# BRIEF 1
According to the confusopoly article, who coined the term "confusopoly"?

— START OF DOCUMENT SECTION —

= Confusopoly =

Intentionally confusing marketing

Confusopoly (aka Dilbert's confusopoly) is confusing marketing designed to prevent the buyer from making informed decisions. The term was invented by Scott Adams in his comic strip Dilbert. Adams defined a confusopoly as "a group of companies with similar products who intentionally confuse customers instead of competing on price". For example, similar items like mobile phones are advertised at various price plans according to different combinations of available minutes, text messaging capabilities and other services, thus making these offers practically incomparable when it could be easy to price similar units of usage to allow informed comparisons. The term confusopoly also applies because confusion within the targeted consumer group is purposefully maintained, so choices are based on emotional factors.

In reality, the mobile phone market is a perfect example of Dilbert's confusopoly. That is, various price propositions are on offer with different combinations of free minutes, texts, and other services, whilst in reality the same level of usage would result in roughly the same cost, leaving the user so confused that they simply choose the product with the name they like the most—a fact most notably recognised by the operator Orange with their animal-themed tariffs, such as Dolphin and Raccoon, and by LG who give their phones names such as Chocolate and Shine. Indeed, there has been a recent trend to take this a step further with co-branding of phones such as LG's Prada, and Samsung's Armani offerings.

— END OF DOCUMENT SECTION —
— START OF RECORDS FOR THIS EXERCISE —

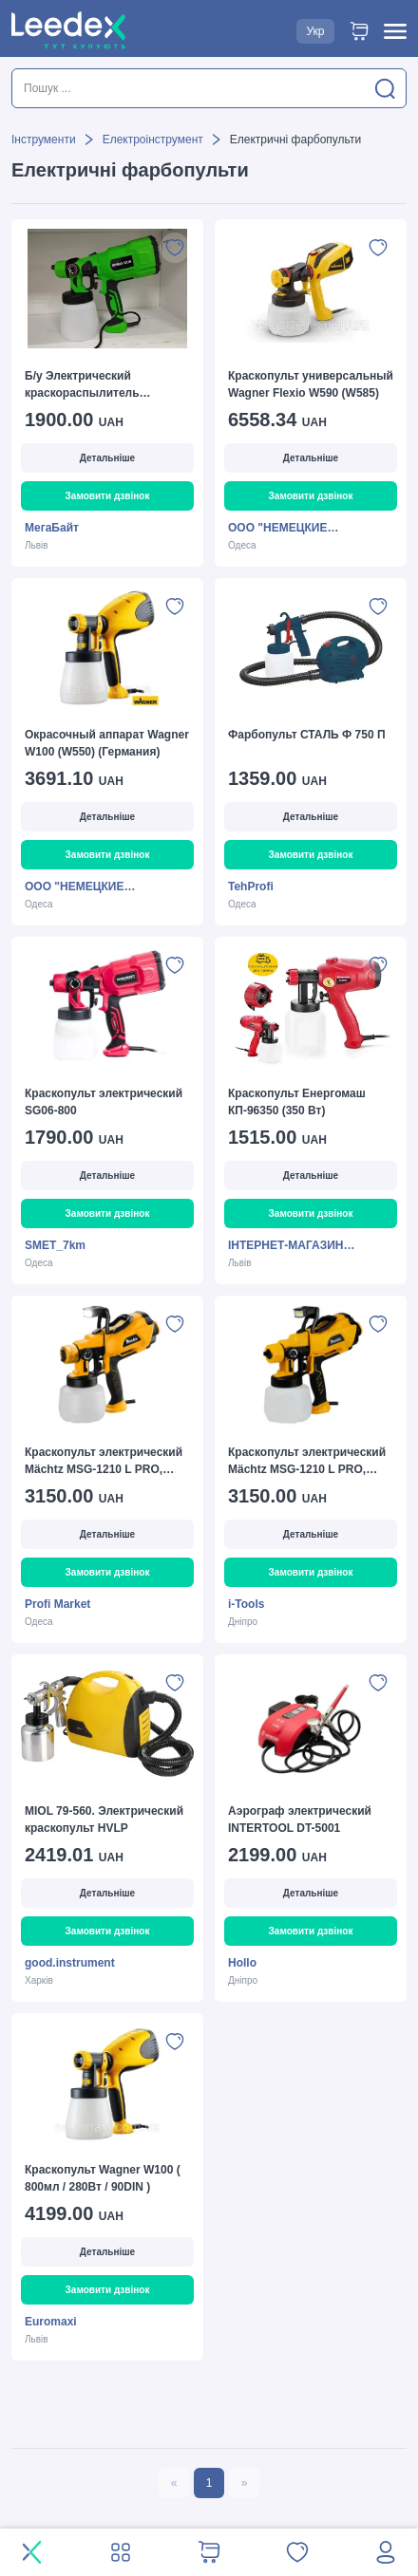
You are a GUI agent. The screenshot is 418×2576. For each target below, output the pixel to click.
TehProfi (251, 886)
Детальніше (107, 458)
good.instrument (70, 1962)
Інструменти (43, 139)
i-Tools (246, 1604)
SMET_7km (55, 1245)
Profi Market (57, 1604)
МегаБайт (52, 527)
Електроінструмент (153, 139)
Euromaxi (51, 2321)
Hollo (242, 1962)
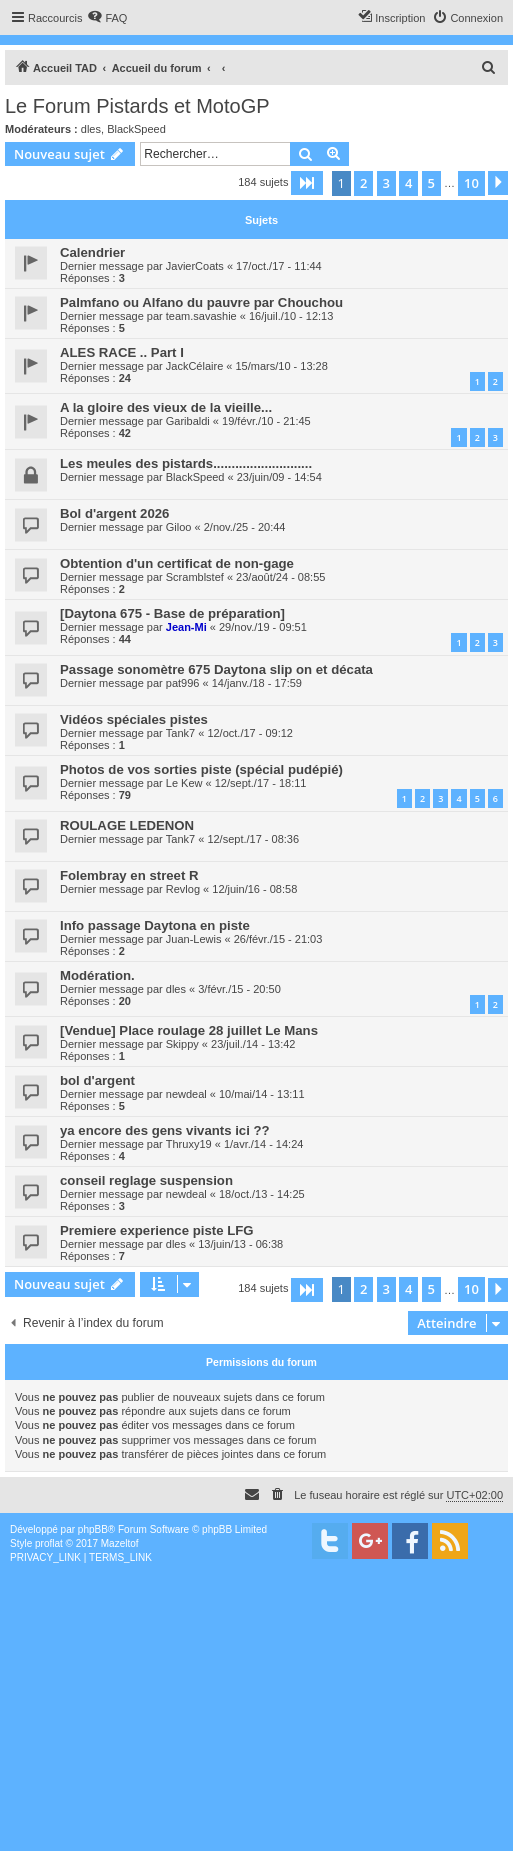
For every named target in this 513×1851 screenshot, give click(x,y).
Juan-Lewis (194, 939)
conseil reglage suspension (146, 1180)
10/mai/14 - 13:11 (262, 1094)
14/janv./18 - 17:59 (257, 683)
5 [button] (431, 183)
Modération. (97, 975)
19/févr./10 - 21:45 (266, 421)
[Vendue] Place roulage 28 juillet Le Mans (189, 1030)
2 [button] (363, 183)
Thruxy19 (189, 1144)
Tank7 (180, 733)
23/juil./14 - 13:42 (253, 1044)
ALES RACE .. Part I (122, 352)
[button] (307, 183)
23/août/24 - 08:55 (280, 577)
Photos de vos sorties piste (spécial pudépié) (201, 769)
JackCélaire (194, 366)
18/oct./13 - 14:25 (262, 1194)
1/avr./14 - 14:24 (264, 1144)
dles (91, 129)
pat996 (183, 683)
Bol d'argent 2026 (114, 513)
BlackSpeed (136, 129)
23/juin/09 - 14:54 (279, 477)
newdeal (186, 1094)
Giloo (179, 527)
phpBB (93, 1529)
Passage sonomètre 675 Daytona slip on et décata (216, 669)
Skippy (182, 1044)
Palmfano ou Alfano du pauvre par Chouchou (201, 302)
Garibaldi (188, 421)
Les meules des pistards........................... (186, 463)
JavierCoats (195, 266)
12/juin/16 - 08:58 (254, 889)
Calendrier (92, 252)
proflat (49, 1543)
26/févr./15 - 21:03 (278, 939)
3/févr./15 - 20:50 (239, 989)
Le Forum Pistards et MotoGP (137, 106)
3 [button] (386, 183)
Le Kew (184, 783)
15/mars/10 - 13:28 (281, 366)
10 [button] (471, 183)
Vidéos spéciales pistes (134, 719)
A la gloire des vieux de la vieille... (166, 407)
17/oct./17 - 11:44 (279, 266)
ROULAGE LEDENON (127, 825)
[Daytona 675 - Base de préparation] (172, 613)
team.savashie (201, 316)
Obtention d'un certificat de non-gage (177, 563)
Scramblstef (195, 577)
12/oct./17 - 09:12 (250, 733)
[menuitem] (107, 18)
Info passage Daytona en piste (155, 925)
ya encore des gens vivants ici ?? (165, 1130)
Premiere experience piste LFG (157, 1230)
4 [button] (408, 183)
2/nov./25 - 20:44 (245, 527)
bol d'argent (97, 1080)
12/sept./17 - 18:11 (261, 783)
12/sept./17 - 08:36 (253, 839)
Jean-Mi (186, 627)
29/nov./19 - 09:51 (263, 627)
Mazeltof (120, 1543)
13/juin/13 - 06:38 (240, 1244)
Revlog (183, 889)
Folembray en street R (129, 875)
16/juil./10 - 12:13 (291, 316)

— END OF RECORDS FOR THIS EXERCISE —

# BRIEF 2
Rewrite the lines of the listing from the one containing "10 [button] (471, 183)" through the end of the listing, both ends included, adding -108 to each number in every click coordinate and leaving everything else as it stands.

# WORKED ANSWER 1
Scott Adams, in his comic strip Dilbert.

# WORKED ANSWER 2
10 [button] (363, 75)
Vidéos spéciales pistes (26, 611)
A la gloire des vieux de la vieille... (58, 299)
17/oct./17 - 11:44 (171, 158)
ROULAGE LEDENON (19, 717)
[Daytona 675 - Base de préparation] (64, 505)
team.savashie (93, 208)
Obtention d'un certificat de non-gage (69, 455)
Scramblstef (87, 469)
12/oct./17 - 09:12 (142, 625)
[menuitem] (-1, -90)
Info passage Daytona en piste (47, 817)
ya encore des gens vivants ici ?? (57, 1022)
Premiere experience piste LFG (49, 1122)
4 [button] (300, 75)
2/nov./25 - 20:44 (137, 419)
bol d'argent (-11, 972)
12/sept./17 - 18:11 (153, 675)
12/sept./17 - 08:36 (145, 731)
Jean-Mi (78, 519)
29/nov./19 - 09:51 (155, 519)
Mazeltof (12, 1435)
13/juin/13 - 06:38 (132, 1136)
Revlog (75, 781)
Folembray en street R (21, 767)
16/juil./10 - 12:13 (183, 208)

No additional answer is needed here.